What Is Covered by Health Flexible Spending Account Dollars?

Flexible spending arrangements (FSA) are a growing component of many employer health insurance plans and come with the added bonus of tax savings. Approximately 35 million working Americans use the accounts, according to the Employers Council on Flexible Compensation. Employers offer FSAs as one component of a health benefit package. Other types of FSAs may be used for child care or other dependent expenses.
  1. Account Details

    • An individual funds his spending account through a payroll deduction.

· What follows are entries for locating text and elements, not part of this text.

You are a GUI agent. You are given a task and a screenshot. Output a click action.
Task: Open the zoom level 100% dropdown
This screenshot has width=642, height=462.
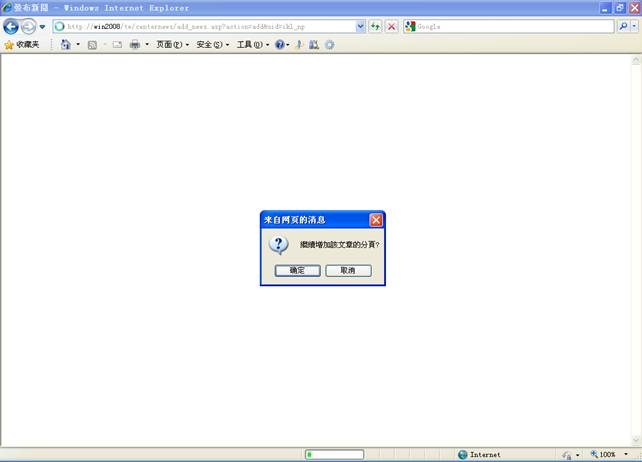point(609,454)
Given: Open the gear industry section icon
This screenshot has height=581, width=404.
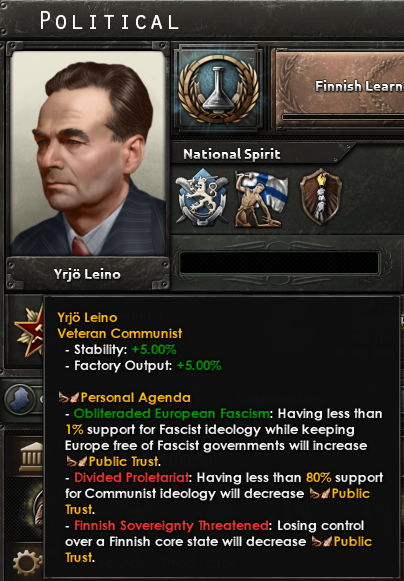Looking at the screenshot, I should click(27, 563).
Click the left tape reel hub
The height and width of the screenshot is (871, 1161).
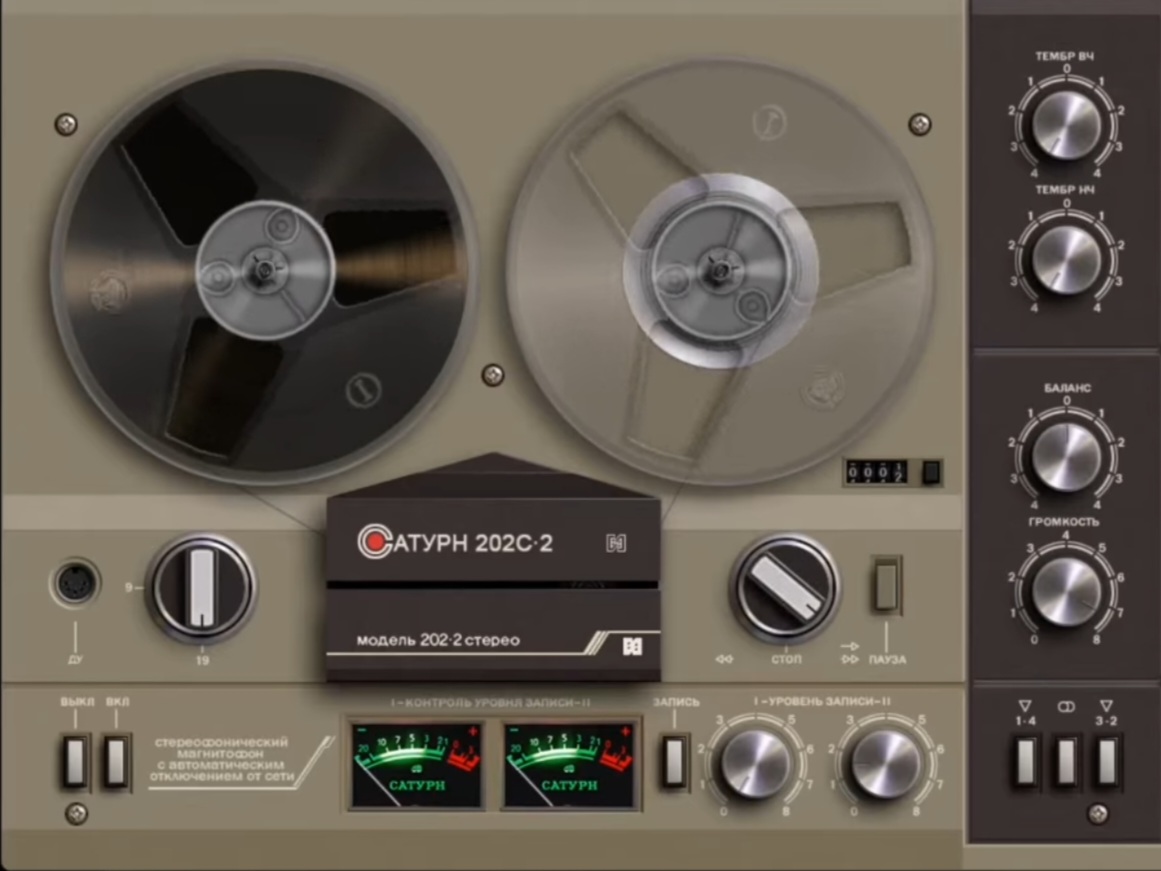[x=264, y=268]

Some employers pre-fund employee accounts as a way to offset health plan expenses, such as higher deductibles (a deductible is the amount of money an individual or family must pay before a health insurance plan steps in to pay medical costs). Account money may be used to cover first-dollar medical costs, such as over-the-counter medication. Money in the account usually pays for physician visits, emergency room co-payments, prescriptions or other traditional costs.

    Qualified Expenses

    • The majority of medical expenses are covered by an FSA, including vision, pharmacy and dental expenses. Some insurers cover additional expenses, such as health club memberships, but only IRS-approved expenses come with tax savings. The IRS considers a pregnancy test kit a medical expense but does not approve maternity clothes, for example. Medical expenses paid by an individual, her spouse and dependents are covered as well.

    Tax Benefits

    • Money placed in an FSA has similar tax benefits to funds placed in a 401K retirement plan. The funds are deducted from your earning before any tax withholding. An individual who allocates $1,500 to his savings account and pays 25 percent in federal, Social Security and state taxes could expect to save $375 on taxes.

    Use It or Lose It

    • All of the money in the FSA must be used by year's end or it will be lost. This means an individual must carefully consider how much money should be placed in the account. In some cases, a plan may offer a grace period of 2½ months after the end of the plan year, but the account money may only go toward qualified expenses. A good rule of thumb is to look at the previous year's medical expenses--including drug costs, physician visits and vision and dental costs--as a way to estimate how much you should contribute to the account.